What you are asked to do
Copy each of the following rows word for word, with nothing left out or changed.

- - - - -

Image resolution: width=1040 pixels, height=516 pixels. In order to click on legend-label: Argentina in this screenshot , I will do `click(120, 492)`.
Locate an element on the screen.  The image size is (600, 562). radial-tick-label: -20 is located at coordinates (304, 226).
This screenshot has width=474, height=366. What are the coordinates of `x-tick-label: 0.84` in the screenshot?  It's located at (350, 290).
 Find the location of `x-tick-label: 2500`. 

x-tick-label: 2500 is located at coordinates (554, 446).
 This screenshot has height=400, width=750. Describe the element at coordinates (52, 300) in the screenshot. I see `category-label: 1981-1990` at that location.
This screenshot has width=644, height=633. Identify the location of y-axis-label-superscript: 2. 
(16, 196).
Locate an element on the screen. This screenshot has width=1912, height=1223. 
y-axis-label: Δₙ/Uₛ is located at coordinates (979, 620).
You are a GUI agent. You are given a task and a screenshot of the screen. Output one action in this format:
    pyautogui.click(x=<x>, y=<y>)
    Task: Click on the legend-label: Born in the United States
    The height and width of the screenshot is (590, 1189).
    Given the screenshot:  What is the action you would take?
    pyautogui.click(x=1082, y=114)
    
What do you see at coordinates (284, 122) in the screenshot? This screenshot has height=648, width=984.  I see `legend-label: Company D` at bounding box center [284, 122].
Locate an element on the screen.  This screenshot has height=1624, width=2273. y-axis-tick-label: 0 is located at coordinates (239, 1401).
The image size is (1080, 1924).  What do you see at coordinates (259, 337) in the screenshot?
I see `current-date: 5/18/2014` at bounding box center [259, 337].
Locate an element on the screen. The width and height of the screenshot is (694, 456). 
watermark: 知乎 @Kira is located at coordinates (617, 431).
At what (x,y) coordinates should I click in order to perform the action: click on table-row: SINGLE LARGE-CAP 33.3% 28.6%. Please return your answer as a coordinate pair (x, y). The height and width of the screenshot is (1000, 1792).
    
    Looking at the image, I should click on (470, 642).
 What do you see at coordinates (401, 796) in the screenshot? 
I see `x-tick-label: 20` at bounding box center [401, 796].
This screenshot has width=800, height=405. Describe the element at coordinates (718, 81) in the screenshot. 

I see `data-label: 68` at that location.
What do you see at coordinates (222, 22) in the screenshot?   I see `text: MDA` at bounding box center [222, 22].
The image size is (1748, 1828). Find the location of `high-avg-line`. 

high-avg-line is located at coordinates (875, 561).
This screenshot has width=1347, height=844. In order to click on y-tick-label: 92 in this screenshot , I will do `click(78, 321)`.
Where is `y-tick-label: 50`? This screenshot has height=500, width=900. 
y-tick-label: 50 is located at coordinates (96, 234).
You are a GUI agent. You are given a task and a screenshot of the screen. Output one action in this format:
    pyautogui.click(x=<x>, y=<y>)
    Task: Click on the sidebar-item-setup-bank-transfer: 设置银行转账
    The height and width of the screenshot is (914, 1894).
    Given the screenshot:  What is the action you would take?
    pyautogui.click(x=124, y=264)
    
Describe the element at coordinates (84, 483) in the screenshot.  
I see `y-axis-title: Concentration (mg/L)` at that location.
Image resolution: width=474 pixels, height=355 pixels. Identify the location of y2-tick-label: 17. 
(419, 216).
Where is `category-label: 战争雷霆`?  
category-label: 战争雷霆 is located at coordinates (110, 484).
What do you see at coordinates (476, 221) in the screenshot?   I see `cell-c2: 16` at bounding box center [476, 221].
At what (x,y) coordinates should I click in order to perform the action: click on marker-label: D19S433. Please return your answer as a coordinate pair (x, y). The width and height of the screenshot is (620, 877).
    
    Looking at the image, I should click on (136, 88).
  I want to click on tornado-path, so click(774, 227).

- - - - -

Result for this task
Image resolution: width=1040 pixels, height=516 pixels. In order to click on legend-label: Argentina in this screenshot , I will do `click(120, 492)`.
Locate an element on the screen.  The image size is (600, 562). radial-tick-label: -20 is located at coordinates (304, 226).
This screenshot has width=474, height=366. What are the coordinates of `x-tick-label: 0.84` in the screenshot?  It's located at (350, 290).
 Find the location of `x-tick-label: 2500`. 

x-tick-label: 2500 is located at coordinates (554, 446).
 This screenshot has height=400, width=750. Describe the element at coordinates (52, 300) in the screenshot. I see `category-label: 1981-1990` at that location.
This screenshot has width=644, height=633. Identify the location of y-axis-label-superscript: 2. 
(16, 196).
Locate an element on the screen. This screenshot has width=1912, height=1223. 
y-axis-label: Δₙ/Uₛ is located at coordinates (979, 620).
You are a GUI agent. You are given a task and a screenshot of the screen. Output one action in this format:
    pyautogui.click(x=<x>, y=<y>)
    Task: Click on the legend-label: Born in the United States
    The height and width of the screenshot is (590, 1189).
    Given the screenshot:  What is the action you would take?
    pyautogui.click(x=1082, y=114)
    
What do you see at coordinates (284, 122) in the screenshot? This screenshot has height=648, width=984.  I see `legend-label: Company D` at bounding box center [284, 122].
Locate an element on the screen.  This screenshot has height=1624, width=2273. y-axis-tick-label: 0 is located at coordinates (239, 1401).
The image size is (1080, 1924).  What do you see at coordinates (259, 337) in the screenshot?
I see `current-date: 5/18/2014` at bounding box center [259, 337].
Locate an element on the screen. The width and height of the screenshot is (694, 456). 
watermark: 知乎 @Kira is located at coordinates (617, 431).
At what (x,y) coordinates should I click in order to perform the action: click on table-row: SINGLE LARGE-CAP 33.3% 28.6%. Please return your answer as a coordinate pair (x, y). The height and width of the screenshot is (1000, 1792).
    
    Looking at the image, I should click on (470, 642).
 What do you see at coordinates (401, 796) in the screenshot? 
I see `x-tick-label: 20` at bounding box center [401, 796].
This screenshot has width=800, height=405. Describe the element at coordinates (718, 81) in the screenshot. 

I see `data-label: 68` at that location.
What do you see at coordinates (222, 22) in the screenshot?   I see `text: MDA` at bounding box center [222, 22].
The image size is (1748, 1828). Find the location of `high-avg-line`. 

high-avg-line is located at coordinates (875, 561).
This screenshot has width=1347, height=844. In order to click on y-tick-label: 92 in this screenshot , I will do `click(78, 321)`.
Where is `y-tick-label: 50`? This screenshot has height=500, width=900. 
y-tick-label: 50 is located at coordinates (96, 234).
You are a GUI agent. You are given a task and a screenshot of the screen. Output one action in this format:
    pyautogui.click(x=<x>, y=<y>)
    Task: Click on the sidebar-item-setup-bank-transfer: 设置银行转账
    The height and width of the screenshot is (914, 1894).
    Given the screenshot:  What is the action you would take?
    pyautogui.click(x=124, y=264)
    
Describe the element at coordinates (84, 483) in the screenshot.  
I see `y-axis-title: Concentration (mg/L)` at that location.
Image resolution: width=474 pixels, height=355 pixels. Identify the location of y2-tick-label: 17. 
(419, 216).
Where is `category-label: 战争雷霆`?  
category-label: 战争雷霆 is located at coordinates (110, 484).
What do you see at coordinates (476, 221) in the screenshot?   I see `cell-c2: 16` at bounding box center [476, 221].
At what (x,y) coordinates should I click in order to perform the action: click on marker-label: D19S433. Please return your answer as a coordinate pair (x, y). The width and height of the screenshot is (620, 877).
    
    Looking at the image, I should click on (136, 88).
  I want to click on tornado-path, so click(774, 227).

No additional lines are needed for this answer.